England

Worker #1: Damn, they’ve spelt my name wrong on the rota again.
Worker #2: How did they do that?
Worker #1: They used the wrong letters, idiot!

Trafalgar Road
Birkdale, Southport
UK

Sales engineer: Hey, you can’t use that, that’s a sales punch!
Accountant: Care to see a finance punch?

59 Marsh Lane
Solihull, West Midlands
UK

Admin: You know that guy upstairs? Dan*? He pinched me with a pair of tweezers on that fatty bit you get on your hips and it *really hurt*. So I went back and burned him with a spoon.

Crewe
England

Looks Like Bill's Work, to Me

Graphic designer looking at logo: Looks like a free hand job to me.

England

Overheard by: Johnny Bystander

Man: It’s not my fault the guy was a fucking idiot… It may have been my fault that I told him, though.

New Street Station
Birmingham
United Kingdom

Overheard by: I would have told him, too

Colleague #1: I wish it had been killer badgers.
Colleague #2: It's always badgers with you, isn't it?

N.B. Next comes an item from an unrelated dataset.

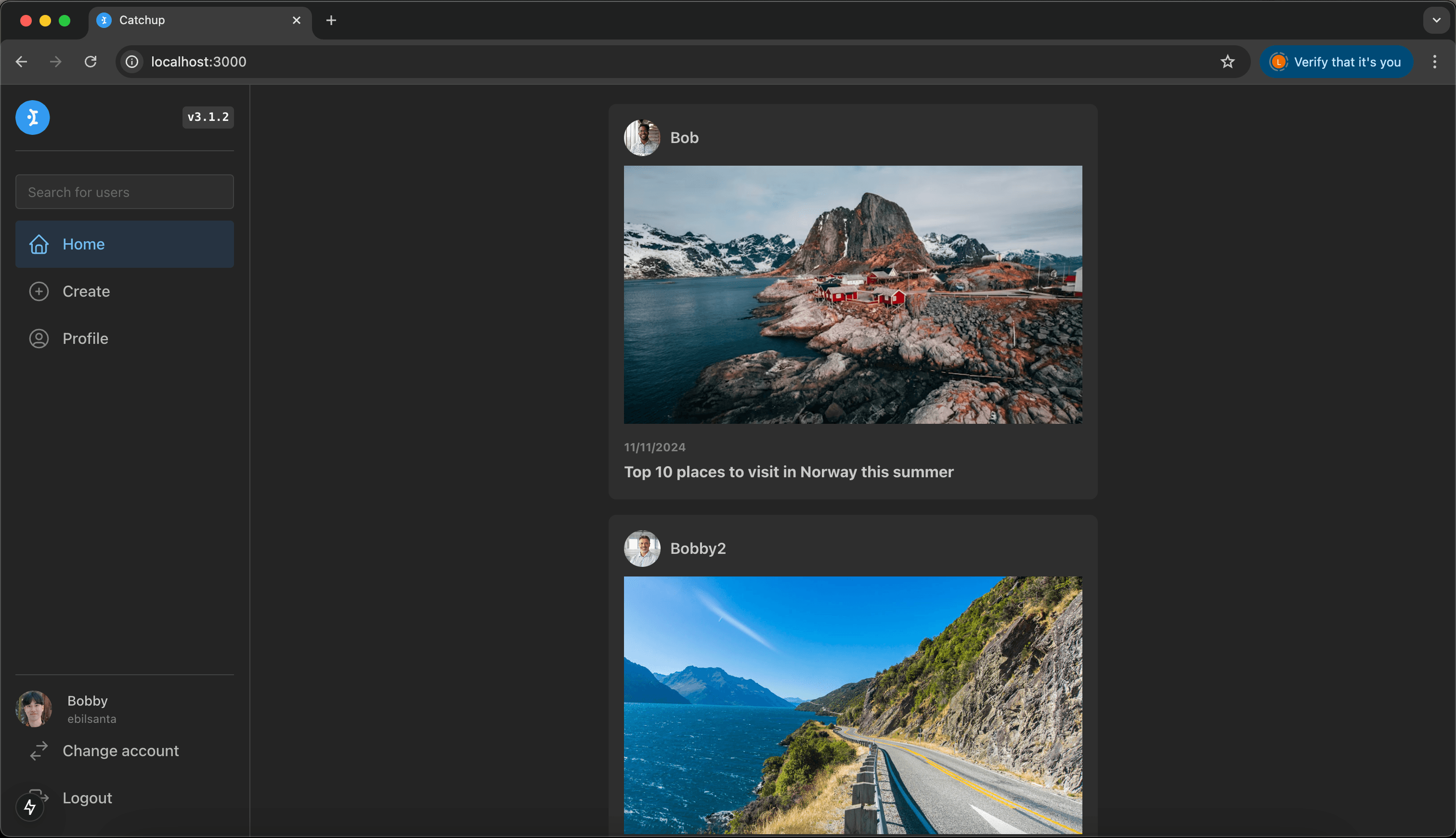This screenshot has width=1456, height=838.
Task: View site information for localhost
Action: click(x=132, y=62)

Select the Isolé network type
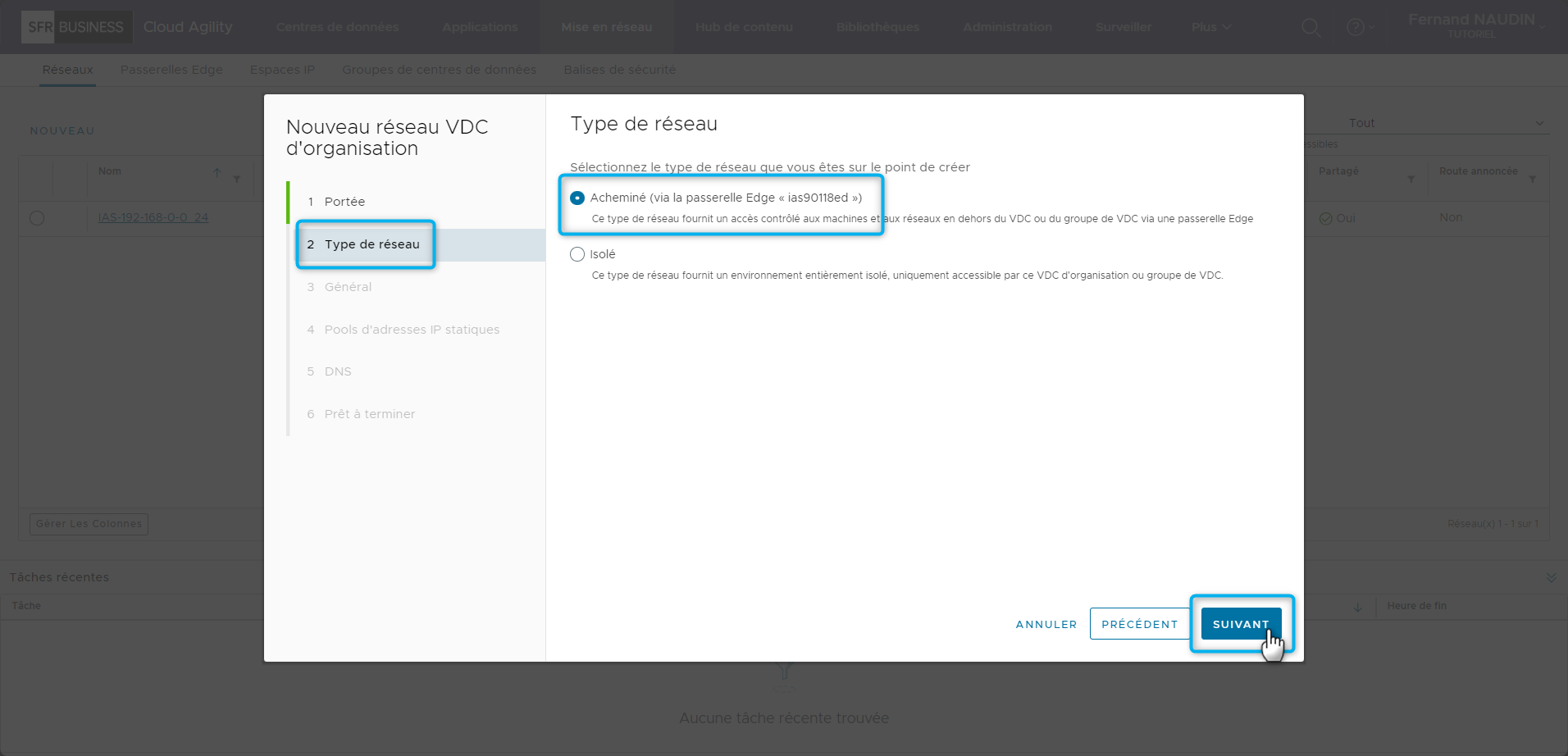577,254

Badgers, or sex.

Digbeth
Birmingham
England

Overheard by: editorialgirl

Guy behind counter on cell: So I’ll be there soon….What’s that sound?….Oh, yeah! I thought I heard a tornado in the background!

Hall’s Archery Range
Manchester, England

Coworker #1: You ever fucked a girl so hard she bled?
Coworker #2: Nah, but I've seen it.
Coworker #1: You've seen it?!
Coworker #2: Yeah, I walked in on my mate and this girl.
Coworker #1: And you stayed around long enough to see that she was bleeding?!
Coworker #2: Well, it was my turn next.

England

Admin: Can I go home after we’ve finished this bit? I don’t usually work long Fridays.
Boss: I’ve got two nephews to buy presents for and then decide what to wear for a pimps and hos party after this, and you think you’ve got problems?

Woodingdean
Brighton, United Kingdom

Cube monkey with web problems on phone to IT: Ugh, I can’t get it up. Get your ass over here — I can’t get it up!